Exercise brief: In full and without alteration, write out the lines below.

Saved data entries:
=-=-=

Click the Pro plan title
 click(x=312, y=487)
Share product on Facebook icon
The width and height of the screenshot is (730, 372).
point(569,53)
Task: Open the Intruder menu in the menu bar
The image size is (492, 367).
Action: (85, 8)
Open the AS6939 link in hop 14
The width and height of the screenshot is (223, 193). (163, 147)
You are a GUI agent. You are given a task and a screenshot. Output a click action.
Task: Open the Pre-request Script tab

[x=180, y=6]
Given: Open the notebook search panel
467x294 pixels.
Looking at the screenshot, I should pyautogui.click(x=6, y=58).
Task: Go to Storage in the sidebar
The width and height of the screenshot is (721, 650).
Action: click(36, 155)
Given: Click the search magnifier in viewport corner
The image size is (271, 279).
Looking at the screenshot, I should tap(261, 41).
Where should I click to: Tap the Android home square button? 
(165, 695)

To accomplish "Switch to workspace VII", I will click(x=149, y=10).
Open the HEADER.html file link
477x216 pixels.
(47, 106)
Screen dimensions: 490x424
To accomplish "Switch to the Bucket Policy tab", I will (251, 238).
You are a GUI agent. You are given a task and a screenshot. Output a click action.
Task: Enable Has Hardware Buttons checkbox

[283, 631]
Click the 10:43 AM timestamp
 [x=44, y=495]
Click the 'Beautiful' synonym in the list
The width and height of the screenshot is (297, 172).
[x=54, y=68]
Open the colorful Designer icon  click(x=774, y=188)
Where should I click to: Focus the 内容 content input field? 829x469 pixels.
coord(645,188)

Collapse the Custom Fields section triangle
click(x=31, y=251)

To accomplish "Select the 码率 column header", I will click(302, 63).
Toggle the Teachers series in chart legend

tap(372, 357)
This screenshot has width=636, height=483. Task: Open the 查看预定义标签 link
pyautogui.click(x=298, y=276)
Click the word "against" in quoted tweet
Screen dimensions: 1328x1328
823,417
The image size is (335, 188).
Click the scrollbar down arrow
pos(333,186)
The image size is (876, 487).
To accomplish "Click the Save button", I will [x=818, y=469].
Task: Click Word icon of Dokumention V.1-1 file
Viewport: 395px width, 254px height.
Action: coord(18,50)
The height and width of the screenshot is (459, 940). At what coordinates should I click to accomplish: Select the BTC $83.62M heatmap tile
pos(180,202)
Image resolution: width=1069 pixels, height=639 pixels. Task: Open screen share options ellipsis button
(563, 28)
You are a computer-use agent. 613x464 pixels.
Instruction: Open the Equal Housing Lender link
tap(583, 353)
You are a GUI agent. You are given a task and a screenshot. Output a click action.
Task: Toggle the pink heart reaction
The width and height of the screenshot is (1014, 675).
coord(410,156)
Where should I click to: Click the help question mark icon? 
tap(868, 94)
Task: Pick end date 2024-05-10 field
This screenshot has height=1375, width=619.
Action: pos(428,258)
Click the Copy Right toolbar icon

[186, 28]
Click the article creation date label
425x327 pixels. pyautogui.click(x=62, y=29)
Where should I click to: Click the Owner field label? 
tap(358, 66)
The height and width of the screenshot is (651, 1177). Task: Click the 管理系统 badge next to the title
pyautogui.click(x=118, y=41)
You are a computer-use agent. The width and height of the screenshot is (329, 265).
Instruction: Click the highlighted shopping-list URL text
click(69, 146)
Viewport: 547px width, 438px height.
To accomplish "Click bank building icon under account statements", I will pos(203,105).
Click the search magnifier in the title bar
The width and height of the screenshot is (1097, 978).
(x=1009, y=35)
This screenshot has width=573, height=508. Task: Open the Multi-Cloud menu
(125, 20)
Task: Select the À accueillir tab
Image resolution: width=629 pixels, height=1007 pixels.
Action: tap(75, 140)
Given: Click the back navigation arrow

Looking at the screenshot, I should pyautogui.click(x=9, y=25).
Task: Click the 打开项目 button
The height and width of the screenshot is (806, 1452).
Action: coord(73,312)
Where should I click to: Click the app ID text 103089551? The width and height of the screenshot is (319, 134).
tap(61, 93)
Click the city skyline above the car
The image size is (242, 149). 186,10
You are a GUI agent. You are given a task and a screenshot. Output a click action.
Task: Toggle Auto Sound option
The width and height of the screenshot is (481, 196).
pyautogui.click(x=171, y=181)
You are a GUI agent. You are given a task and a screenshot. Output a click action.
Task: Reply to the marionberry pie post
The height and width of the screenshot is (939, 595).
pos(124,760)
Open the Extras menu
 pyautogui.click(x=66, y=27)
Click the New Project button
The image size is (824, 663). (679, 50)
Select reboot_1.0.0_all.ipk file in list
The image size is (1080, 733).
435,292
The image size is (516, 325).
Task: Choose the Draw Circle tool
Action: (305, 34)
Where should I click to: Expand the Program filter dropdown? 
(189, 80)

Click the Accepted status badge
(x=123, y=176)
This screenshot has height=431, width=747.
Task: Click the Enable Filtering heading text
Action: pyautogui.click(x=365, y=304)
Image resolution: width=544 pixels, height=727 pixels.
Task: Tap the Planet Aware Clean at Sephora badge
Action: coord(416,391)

=-=-=

Response below:
Click the Pro plan title
 click(x=312, y=487)
Share product on Facebook icon
The width and height of the screenshot is (730, 372).
point(569,53)
Task: Open the Intruder menu in the menu bar
The image size is (492, 367).
Action: (85, 8)
Open the AS6939 link in hop 14
The width and height of the screenshot is (223, 193). (163, 147)
You are a GUI agent. You are given a task and a screenshot. Output a click action.
Task: Open the Pre-request Script tab

[x=180, y=6]
Given: Open the notebook search panel
467x294 pixels.
Looking at the screenshot, I should pyautogui.click(x=6, y=58).
Task: Go to Storage in the sidebar
The width and height of the screenshot is (721, 650).
Action: click(36, 155)
Given: Click the search magnifier in viewport corner
The image size is (271, 279).
Looking at the screenshot, I should tap(261, 41).
Where should I click to: Tap the Android home square button? 
(165, 695)

To accomplish "Switch to workspace VII", I will click(x=149, y=10).
Open the HEADER.html file link
477x216 pixels.
(47, 106)
Screen dimensions: 490x424
To accomplish "Switch to the Bucket Policy tab", I will (251, 238).
You are a GUI agent. You are given a task and a screenshot. Output a click action.
Task: Enable Has Hardware Buttons checkbox

[283, 631]
Click the 10:43 AM timestamp
 [x=44, y=495]
Click the 'Beautiful' synonym in the list
The width and height of the screenshot is (297, 172).
[x=54, y=68]
Open the colorful Designer icon  click(x=774, y=188)
Where should I click to: Focus the 内容 content input field? 829x469 pixels.
coord(645,188)

Collapse the Custom Fields section triangle
click(x=31, y=251)

To accomplish "Select the 码率 column header", I will click(302, 63).
Toggle the Teachers series in chart legend

tap(372, 357)
This screenshot has width=636, height=483. Task: Open the 查看预定义标签 link
pyautogui.click(x=298, y=276)
Click the word "against" in quoted tweet
Screen dimensions: 1328x1328
823,417
The image size is (335, 188).
Click the scrollbar down arrow
pos(333,186)
The image size is (876, 487).
To accomplish "Click the Save button", I will [x=818, y=469].
Task: Click Word icon of Dokumention V.1-1 file
Viewport: 395px width, 254px height.
Action: coord(18,50)
The height and width of the screenshot is (459, 940). At what coordinates should I click to accomplish: Select the BTC $83.62M heatmap tile
pos(180,202)
Image resolution: width=1069 pixels, height=639 pixels. Task: Open screen share options ellipsis button
(563, 28)
You are a computer-use agent. 613x464 pixels.
Instruction: Open the Equal Housing Lender link
tap(583, 353)
You are a GUI agent. You are given a task and a screenshot. Output a click action.
Task: Toggle the pink heart reaction
The width and height of the screenshot is (1014, 675).
coord(410,156)
Where should I click to: Click the help question mark icon? 
tap(868, 94)
Task: Pick end date 2024-05-10 field
This screenshot has height=1375, width=619.
Action: pos(428,258)
Click the Copy Right toolbar icon

[186, 28]
Click the article creation date label
425x327 pixels. pyautogui.click(x=62, y=29)
Where should I click to: Click the Owner field label? 
tap(358, 66)
The height and width of the screenshot is (651, 1177). Task: Click the 管理系统 badge next to the title
pyautogui.click(x=118, y=41)
You are a computer-use agent. The width and height of the screenshot is (329, 265).
Instruction: Click the highlighted shopping-list URL text
click(69, 146)
Viewport: 547px width, 438px height.
To accomplish "Click bank building icon under account statements", I will pos(203,105).
Click the search magnifier in the title bar
The width and height of the screenshot is (1097, 978).
(x=1009, y=35)
This screenshot has width=573, height=508. Task: Open the Multi-Cloud menu
(125, 20)
Task: Select the À accueillir tab
Image resolution: width=629 pixels, height=1007 pixels.
Action: tap(75, 140)
Given: Click the back navigation arrow

Looking at the screenshot, I should pyautogui.click(x=9, y=25).
Task: Click the 打开项目 button
The height and width of the screenshot is (806, 1452).
Action: coord(73,312)
Where should I click to: Click the app ID text 103089551? The width and height of the screenshot is (319, 134).
tap(61, 93)
Click the city skyline above the car
The image size is (242, 149). 186,10
You are a GUI agent. You are given a task and a screenshot. Output a click action.
Task: Toggle Auto Sound option
The width and height of the screenshot is (481, 196).
pyautogui.click(x=171, y=181)
You are a GUI agent. You are given a task and a screenshot. Output a click action.
Task: Reply to the marionberry pie post
The height and width of the screenshot is (939, 595).
pos(124,760)
Open the Extras menu
 pyautogui.click(x=66, y=27)
Click the New Project button
The image size is (824, 663). (679, 50)
Select reboot_1.0.0_all.ipk file in list
The image size is (1080, 733).
435,292
The image size is (516, 325).
Task: Choose the Draw Circle tool
Action: (305, 34)
Where should I click to: Expand the Program filter dropdown? 
(189, 80)

Click the Accepted status badge
(x=123, y=176)
This screenshot has height=431, width=747.
Task: Click the Enable Filtering heading text
Action: pyautogui.click(x=365, y=304)
Image resolution: width=544 pixels, height=727 pixels.
Task: Tap the Planet Aware Clean at Sephora badge
Action: coord(416,391)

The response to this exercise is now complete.